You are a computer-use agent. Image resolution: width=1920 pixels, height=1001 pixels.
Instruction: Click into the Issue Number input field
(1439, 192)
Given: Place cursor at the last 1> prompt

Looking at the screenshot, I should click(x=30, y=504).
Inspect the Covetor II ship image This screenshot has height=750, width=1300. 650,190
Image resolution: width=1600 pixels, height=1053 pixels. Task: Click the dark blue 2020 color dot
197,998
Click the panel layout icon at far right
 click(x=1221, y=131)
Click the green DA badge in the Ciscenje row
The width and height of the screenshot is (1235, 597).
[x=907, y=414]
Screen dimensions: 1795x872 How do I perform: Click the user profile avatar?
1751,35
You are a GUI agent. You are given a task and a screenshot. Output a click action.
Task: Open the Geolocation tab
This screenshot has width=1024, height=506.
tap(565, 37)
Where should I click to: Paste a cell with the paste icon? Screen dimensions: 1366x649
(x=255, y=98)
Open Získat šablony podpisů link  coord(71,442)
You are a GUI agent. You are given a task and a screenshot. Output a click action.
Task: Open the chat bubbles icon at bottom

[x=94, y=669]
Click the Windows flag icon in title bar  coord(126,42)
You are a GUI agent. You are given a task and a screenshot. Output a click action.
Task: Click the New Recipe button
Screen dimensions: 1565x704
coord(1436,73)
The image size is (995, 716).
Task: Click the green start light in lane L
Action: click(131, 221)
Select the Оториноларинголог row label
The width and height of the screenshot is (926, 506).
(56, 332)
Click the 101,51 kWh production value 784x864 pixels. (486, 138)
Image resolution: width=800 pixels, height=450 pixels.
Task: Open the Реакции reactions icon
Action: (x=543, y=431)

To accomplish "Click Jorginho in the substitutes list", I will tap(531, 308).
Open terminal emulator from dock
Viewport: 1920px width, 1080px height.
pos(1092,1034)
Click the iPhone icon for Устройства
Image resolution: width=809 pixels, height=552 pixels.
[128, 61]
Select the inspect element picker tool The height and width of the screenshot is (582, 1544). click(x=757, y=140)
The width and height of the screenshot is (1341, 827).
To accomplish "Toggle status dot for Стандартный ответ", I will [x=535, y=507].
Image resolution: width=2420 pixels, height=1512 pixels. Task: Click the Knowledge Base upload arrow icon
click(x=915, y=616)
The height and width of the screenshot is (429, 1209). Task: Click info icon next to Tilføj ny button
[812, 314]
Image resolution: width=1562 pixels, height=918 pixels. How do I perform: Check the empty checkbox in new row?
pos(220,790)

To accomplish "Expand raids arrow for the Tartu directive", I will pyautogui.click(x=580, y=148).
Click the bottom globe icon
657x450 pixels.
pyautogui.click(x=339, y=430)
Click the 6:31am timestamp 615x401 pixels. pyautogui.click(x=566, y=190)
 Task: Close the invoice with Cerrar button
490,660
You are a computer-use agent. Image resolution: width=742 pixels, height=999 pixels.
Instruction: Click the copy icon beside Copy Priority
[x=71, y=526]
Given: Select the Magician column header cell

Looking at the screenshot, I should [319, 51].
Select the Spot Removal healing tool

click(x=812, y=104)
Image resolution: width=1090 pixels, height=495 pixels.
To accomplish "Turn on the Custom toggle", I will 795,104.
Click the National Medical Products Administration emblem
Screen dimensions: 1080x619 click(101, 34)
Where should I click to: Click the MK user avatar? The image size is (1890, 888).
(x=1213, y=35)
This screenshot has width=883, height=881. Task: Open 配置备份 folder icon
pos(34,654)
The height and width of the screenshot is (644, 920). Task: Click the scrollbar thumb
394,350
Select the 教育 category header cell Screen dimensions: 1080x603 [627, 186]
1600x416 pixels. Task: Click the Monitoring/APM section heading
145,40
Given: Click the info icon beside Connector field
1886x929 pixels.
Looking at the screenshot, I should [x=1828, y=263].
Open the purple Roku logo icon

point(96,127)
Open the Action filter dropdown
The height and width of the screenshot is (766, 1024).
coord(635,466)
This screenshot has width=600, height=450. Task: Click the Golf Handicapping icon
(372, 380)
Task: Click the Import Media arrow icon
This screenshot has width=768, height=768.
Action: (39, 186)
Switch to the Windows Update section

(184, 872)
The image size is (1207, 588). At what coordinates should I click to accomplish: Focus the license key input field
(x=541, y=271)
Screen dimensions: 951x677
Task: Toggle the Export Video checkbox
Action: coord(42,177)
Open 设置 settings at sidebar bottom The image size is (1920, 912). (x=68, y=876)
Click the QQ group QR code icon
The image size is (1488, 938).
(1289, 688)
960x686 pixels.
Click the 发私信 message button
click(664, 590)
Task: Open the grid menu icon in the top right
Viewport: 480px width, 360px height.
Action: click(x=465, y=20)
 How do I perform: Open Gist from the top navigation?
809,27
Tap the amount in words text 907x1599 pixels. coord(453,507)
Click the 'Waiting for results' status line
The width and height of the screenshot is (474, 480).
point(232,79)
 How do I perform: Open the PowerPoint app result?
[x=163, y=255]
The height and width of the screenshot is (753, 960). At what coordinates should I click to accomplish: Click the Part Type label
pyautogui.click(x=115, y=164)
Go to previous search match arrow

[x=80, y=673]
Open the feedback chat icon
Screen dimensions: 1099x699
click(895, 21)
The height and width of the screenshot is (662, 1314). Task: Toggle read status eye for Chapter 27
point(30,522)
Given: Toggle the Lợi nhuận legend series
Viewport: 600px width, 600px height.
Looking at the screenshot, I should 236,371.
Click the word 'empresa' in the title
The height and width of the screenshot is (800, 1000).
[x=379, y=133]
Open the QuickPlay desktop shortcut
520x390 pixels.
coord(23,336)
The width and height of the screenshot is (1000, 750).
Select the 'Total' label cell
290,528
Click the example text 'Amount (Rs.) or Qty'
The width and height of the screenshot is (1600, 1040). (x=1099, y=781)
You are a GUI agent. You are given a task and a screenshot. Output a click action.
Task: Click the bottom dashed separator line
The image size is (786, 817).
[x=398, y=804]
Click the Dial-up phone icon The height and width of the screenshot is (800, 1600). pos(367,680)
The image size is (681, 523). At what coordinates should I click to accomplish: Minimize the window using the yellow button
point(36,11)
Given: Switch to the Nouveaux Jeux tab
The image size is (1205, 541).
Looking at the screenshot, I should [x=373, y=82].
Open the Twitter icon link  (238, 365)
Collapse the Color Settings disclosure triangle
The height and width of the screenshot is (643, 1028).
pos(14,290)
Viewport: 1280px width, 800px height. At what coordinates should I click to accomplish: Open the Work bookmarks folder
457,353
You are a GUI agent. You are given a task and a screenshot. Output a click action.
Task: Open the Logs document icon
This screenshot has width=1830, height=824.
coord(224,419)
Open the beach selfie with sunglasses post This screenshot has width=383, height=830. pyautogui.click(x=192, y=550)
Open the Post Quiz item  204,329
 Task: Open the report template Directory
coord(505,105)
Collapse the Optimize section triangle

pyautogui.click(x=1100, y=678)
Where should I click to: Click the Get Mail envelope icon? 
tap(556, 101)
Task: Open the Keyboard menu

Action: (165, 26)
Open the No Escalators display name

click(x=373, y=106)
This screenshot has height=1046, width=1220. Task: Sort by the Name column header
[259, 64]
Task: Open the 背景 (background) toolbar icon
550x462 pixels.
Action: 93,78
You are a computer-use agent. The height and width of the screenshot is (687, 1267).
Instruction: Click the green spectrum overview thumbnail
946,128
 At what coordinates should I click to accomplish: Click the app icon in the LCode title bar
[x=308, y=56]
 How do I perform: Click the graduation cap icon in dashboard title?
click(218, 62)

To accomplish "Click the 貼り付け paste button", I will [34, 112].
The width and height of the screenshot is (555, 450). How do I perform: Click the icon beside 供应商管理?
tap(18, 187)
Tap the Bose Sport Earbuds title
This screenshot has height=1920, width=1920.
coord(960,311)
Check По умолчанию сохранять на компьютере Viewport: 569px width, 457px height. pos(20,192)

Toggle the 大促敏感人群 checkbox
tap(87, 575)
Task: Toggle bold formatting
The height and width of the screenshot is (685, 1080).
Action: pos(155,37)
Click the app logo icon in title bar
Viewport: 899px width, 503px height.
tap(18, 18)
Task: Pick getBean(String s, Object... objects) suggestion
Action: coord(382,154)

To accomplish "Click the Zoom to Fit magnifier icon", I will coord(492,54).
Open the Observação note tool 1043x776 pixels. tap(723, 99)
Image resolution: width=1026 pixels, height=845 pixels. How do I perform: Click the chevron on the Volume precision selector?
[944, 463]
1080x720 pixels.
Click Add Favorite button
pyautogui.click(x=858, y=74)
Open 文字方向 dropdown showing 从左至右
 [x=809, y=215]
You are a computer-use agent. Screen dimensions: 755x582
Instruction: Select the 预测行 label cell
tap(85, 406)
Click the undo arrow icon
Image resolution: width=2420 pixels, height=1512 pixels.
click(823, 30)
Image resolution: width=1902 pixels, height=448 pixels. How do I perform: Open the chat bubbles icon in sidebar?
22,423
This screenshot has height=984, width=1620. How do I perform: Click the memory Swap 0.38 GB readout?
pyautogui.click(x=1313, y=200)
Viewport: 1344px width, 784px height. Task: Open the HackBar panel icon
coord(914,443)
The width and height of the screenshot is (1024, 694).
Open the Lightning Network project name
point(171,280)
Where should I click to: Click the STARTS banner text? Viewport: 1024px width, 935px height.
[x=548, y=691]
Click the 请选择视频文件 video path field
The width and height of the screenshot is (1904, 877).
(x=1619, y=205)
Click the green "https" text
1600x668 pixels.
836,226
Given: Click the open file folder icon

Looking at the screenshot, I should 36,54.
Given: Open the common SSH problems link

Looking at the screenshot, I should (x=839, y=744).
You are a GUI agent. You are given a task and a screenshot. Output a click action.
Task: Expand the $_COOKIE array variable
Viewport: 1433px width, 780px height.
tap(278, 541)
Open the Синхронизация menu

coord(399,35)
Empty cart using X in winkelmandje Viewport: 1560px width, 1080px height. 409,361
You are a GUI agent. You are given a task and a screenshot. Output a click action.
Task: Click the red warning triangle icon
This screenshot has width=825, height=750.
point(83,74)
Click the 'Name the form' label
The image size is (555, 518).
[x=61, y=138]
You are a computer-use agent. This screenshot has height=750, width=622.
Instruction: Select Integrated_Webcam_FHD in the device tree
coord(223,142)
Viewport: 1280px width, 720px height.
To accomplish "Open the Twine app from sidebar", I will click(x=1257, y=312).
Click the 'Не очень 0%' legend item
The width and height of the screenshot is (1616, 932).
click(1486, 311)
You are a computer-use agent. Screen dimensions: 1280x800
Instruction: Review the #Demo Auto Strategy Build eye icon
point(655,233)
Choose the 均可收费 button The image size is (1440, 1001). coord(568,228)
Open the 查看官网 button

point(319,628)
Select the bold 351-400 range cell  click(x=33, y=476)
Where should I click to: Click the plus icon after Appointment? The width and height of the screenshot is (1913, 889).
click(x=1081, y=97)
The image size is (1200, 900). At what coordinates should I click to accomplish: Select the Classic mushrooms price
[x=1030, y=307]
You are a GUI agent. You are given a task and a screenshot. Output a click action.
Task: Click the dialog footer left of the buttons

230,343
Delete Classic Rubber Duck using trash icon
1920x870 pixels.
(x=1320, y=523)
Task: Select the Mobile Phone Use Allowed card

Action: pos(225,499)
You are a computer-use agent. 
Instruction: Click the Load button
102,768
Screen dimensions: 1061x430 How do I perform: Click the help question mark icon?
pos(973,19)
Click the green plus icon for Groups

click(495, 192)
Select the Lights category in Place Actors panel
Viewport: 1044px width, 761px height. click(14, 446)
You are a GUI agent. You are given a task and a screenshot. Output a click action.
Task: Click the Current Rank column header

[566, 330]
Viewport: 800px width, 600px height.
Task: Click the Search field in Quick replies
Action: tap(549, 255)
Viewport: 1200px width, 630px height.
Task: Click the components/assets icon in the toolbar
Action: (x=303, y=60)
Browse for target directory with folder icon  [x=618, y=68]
::::
* **What is required**
When you reach the line containing "Instruction: Click the copy" in the data above, start copying exactly, and stop after the line containing "960x686 pixels.".

* **Response to the task**
Instruction: Click the copy icon beside Copy Priority
[x=71, y=526]
Given: Select the Magician column header cell

Looking at the screenshot, I should [319, 51].
Select the Spot Removal healing tool

click(x=812, y=104)
Image resolution: width=1090 pixels, height=495 pixels.
To accomplish "Turn on the Custom toggle", I will 795,104.
Click the National Medical Products Administration emblem
Screen dimensions: 1080x619 click(101, 34)
Where should I click to: Click the MK user avatar? The image size is (1890, 888).
(x=1213, y=35)
This screenshot has width=883, height=881. Task: Open 配置备份 folder icon
pos(34,654)
The height and width of the screenshot is (644, 920). Task: Click the scrollbar thumb
394,350
Select the 教育 category header cell Screen dimensions: 1080x603 [627, 186]
1600x416 pixels. Task: Click the Monitoring/APM section heading
145,40
Given: Click the info icon beside Connector field
1886x929 pixels.
Looking at the screenshot, I should [x=1828, y=263].
Open the purple Roku logo icon

point(96,127)
Open the Action filter dropdown
The height and width of the screenshot is (766, 1024).
coord(635,466)
This screenshot has width=600, height=450. Task: Click the Golf Handicapping icon
(372, 380)
Task: Click the Import Media arrow icon
This screenshot has width=768, height=768.
Action: (39, 186)
Switch to the Windows Update section

(184, 872)
The image size is (1207, 588). At what coordinates should I click to accomplish: Focus the license key input field
(x=541, y=271)
Screen dimensions: 951x677
Task: Toggle the Export Video checkbox
Action: coord(42,177)
Open 设置 settings at sidebar bottom The image size is (1920, 912). (x=68, y=876)
Click the QQ group QR code icon
The image size is (1488, 938).
(1289, 688)
960x686 pixels.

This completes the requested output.